I'd say to go coilovers, if you want a certain stance theres nothing like being able to choose how low or high you want your car at any given time


----------



## jpalamar (Jul 22, 2008)

Coilovers are a waste. 99% of people that have them can't 'tune' them as good a proven set of shocks/struts/springs anyway.

Personally, I'd look into a Lovells kit or Koni yellows.


----------



## Rob GTO (Apr 28, 2010)

jpalamar said:


> Coilovers are a waste. 99% of people that have them can't 'tune' them as good a proven set of shocks/struts/springs anyway.
> 
> Personally, I'd look into a Lovells kit or Koni yellows.

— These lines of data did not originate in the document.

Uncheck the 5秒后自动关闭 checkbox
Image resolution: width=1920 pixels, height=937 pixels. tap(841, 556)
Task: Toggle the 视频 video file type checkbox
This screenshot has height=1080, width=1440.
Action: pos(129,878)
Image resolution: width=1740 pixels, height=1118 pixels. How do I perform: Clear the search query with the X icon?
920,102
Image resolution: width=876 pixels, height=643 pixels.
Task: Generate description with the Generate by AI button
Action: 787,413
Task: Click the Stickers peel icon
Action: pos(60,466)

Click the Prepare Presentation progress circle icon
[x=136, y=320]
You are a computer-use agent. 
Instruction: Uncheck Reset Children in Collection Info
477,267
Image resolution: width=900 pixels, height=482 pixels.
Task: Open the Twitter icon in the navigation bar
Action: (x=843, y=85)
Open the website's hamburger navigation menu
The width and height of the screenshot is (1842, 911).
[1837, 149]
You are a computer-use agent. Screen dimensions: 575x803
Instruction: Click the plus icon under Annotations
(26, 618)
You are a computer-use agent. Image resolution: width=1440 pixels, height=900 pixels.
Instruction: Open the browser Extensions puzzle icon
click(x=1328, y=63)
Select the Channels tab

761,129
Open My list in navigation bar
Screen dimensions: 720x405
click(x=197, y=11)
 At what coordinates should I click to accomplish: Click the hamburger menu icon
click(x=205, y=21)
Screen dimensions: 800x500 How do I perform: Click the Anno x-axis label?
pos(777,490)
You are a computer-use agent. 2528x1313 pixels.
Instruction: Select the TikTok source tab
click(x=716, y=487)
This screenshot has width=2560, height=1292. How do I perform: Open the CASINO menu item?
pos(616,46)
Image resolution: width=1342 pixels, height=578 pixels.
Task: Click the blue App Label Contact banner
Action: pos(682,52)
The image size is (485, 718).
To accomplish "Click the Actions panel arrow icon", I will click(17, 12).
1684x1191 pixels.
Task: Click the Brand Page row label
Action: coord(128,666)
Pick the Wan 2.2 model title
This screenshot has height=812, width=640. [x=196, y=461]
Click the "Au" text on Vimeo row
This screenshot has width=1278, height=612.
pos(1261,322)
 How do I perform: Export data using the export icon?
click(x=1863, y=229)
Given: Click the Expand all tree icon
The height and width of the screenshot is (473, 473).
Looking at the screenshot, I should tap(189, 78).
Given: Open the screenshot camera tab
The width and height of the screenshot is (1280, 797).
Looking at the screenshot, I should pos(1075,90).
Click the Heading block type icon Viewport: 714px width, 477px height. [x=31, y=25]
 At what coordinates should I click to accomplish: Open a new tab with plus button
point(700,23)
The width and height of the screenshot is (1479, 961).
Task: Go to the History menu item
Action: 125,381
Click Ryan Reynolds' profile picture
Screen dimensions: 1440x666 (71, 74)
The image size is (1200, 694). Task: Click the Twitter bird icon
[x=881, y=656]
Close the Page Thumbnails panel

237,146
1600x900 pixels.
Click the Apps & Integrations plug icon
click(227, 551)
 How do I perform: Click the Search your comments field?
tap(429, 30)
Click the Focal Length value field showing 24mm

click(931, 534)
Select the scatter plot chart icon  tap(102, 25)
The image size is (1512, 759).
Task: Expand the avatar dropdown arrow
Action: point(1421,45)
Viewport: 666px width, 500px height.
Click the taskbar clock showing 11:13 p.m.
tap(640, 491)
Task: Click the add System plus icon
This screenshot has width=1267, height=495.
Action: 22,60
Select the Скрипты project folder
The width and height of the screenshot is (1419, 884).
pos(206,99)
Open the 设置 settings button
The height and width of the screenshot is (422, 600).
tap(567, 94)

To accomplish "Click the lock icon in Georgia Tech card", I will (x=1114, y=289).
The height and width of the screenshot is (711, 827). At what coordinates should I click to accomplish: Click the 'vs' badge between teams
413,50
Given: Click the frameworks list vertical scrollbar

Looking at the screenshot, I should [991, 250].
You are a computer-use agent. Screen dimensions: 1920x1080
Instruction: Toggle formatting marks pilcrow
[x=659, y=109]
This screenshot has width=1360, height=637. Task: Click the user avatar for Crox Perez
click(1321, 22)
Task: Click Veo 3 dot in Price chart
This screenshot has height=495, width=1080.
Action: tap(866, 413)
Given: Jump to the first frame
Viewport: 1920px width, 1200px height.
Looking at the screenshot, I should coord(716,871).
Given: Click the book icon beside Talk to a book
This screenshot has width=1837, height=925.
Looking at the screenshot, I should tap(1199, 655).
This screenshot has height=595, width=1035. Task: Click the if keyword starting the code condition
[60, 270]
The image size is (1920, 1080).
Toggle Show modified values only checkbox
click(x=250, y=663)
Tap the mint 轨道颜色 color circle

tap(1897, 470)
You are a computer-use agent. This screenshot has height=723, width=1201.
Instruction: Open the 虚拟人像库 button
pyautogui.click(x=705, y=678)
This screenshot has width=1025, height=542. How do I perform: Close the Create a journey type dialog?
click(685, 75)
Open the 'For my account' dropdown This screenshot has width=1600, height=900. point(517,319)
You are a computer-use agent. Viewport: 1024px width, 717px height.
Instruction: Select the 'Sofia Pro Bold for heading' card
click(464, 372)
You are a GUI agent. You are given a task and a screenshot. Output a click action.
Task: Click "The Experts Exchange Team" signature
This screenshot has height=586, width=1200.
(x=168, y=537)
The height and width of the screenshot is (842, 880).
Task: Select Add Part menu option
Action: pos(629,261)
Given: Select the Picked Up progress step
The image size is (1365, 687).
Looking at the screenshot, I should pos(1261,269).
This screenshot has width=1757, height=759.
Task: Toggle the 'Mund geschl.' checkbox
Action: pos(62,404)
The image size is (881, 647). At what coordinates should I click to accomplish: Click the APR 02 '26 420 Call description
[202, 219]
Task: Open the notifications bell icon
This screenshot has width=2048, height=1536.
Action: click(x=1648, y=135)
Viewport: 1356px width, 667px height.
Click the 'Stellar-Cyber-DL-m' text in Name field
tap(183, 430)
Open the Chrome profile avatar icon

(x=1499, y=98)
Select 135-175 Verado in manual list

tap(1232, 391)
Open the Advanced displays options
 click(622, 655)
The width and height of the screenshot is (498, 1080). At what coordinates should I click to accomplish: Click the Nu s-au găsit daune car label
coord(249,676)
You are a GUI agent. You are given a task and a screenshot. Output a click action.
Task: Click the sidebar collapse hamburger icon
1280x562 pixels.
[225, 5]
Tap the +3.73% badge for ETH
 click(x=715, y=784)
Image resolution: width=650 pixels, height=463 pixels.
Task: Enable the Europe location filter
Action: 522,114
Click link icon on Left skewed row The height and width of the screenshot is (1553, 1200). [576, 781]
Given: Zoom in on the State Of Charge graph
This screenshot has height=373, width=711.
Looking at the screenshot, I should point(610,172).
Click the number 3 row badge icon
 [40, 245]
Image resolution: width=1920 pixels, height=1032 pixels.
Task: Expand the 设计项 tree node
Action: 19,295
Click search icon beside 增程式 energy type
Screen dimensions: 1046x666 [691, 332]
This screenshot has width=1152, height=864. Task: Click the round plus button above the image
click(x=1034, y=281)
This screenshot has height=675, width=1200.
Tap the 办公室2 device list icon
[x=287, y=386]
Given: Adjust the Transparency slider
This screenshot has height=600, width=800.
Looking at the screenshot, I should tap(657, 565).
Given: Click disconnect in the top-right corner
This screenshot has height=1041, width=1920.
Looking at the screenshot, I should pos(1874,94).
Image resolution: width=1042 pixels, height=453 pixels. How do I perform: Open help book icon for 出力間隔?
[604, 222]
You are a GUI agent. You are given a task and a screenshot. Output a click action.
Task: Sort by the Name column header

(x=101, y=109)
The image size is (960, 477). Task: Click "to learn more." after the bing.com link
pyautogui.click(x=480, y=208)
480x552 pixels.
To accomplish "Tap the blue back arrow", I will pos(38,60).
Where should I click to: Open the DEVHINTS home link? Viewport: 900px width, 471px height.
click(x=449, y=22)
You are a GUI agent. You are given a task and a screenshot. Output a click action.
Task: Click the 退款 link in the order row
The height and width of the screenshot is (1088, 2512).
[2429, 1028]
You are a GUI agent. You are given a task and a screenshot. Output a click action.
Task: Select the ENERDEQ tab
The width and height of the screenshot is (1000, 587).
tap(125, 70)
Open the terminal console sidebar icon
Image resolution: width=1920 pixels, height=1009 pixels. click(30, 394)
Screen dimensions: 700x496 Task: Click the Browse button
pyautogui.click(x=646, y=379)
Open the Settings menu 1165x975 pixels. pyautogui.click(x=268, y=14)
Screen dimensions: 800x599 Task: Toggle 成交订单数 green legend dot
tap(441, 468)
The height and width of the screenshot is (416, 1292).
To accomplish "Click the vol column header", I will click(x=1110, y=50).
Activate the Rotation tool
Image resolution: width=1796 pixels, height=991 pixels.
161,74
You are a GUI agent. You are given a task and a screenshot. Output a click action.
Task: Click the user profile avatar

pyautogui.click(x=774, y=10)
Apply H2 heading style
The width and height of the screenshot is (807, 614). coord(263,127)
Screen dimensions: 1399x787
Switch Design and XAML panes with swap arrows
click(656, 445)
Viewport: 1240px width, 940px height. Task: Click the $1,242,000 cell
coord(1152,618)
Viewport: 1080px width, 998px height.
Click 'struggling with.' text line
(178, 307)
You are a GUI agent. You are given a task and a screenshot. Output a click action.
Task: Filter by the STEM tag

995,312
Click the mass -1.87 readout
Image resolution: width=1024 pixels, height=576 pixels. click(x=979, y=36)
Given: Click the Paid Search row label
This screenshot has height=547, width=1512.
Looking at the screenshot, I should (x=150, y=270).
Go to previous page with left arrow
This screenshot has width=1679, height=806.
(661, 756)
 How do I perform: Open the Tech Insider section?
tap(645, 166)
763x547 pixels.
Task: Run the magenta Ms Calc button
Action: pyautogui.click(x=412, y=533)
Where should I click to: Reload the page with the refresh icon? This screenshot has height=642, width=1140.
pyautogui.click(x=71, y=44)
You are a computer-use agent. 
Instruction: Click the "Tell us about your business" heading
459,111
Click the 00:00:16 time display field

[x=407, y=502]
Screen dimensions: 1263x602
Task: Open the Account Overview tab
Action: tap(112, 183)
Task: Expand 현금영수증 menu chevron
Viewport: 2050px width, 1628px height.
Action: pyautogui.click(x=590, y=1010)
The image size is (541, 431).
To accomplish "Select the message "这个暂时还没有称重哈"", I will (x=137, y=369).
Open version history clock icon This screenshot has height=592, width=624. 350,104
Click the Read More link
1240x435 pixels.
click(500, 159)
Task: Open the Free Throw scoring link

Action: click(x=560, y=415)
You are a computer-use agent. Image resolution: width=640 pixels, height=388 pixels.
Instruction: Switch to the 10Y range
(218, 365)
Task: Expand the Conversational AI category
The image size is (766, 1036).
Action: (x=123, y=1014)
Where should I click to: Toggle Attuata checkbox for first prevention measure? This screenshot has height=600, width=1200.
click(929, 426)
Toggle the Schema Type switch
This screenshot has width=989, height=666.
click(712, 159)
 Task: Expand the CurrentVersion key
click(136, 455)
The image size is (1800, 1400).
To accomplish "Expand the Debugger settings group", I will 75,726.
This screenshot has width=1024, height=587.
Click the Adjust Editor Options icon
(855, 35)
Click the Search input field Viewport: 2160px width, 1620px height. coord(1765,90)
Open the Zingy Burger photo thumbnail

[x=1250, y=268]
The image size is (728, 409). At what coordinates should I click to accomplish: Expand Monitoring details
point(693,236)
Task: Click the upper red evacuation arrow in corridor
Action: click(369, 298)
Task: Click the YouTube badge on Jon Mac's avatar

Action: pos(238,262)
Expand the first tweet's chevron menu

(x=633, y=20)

They are cheaper and ride height adjustable, that's the main selling point. If you want good cheap coilovers, go with BC Racing for $999.99 shipped.


----------



## billyjack2 (Oct 21, 2011)

jpalamar said:


> Coilovers are a waste *if you don't know how to adjust them*. 99% of people that have them can't 'tune' them as good a proven set of shocks/struts/springs anyway.
> 
> Personally, I'd look into a Lovells kit or Koni yellows.


There, fixed that for you.


----------



## Sporaclic (May 6, 2006)

yeh, definatly coilovers. Especially for the price you can get bcs at.
More room in the front for tires, adjustability at all 4 corners... i dont see why anyone wouldnt want that for the same price as a strut/shock/spring setup.

KWs are the best handling suspension for the gto currently and also carry a real stiff ride
BCS are the best handling setup for the street. Very minimal body roll and still a very compliant ride quality. Plus you can get any spring rate you want from BC at no added price.
Pedders/lovells spring setups are way to soft IMO.
They are barely stiffer than stock, they are best for those that want there car to lose as little bit of ride quality as possible yet have less body roll than stock. However, if you plan on lowering the front end a bit.. they bottom out frequently and actually ride harsher than a BC coilover setup with the dampers set on a softer level.

IF you want a strut/shock combo that handles good and not coilovers, king springs are the best for you.
HHD front HD rear is an amazing handling setup paird with a good set of shocks/struts and they dont bottom out easily when lowerd
I just dont see why anyone would not want coilovers with how cheap you can get a set of BCs now a days.

How do I know? Ive owned them all at one time or another.


----------



## wysocki396 (Oct 6, 2011)

Sporaclic said:


> yeh, definatly coilovers. Especially for the price you can get bcs at.
> More room in the front for tires, adjustability at all 4 corners... i dont see why anyone wouldnt want that for the same price as a strut/shock/spring setup.
> 
> KWs are the best handling suspension for the gto currently and also carry a real stiff ride
> ...


so is that a dont get the pedders? its going to be for street/autox runs. only reason im upgrading is for the motorcity gumball rally in september... no to pedders and get a KW ?


----------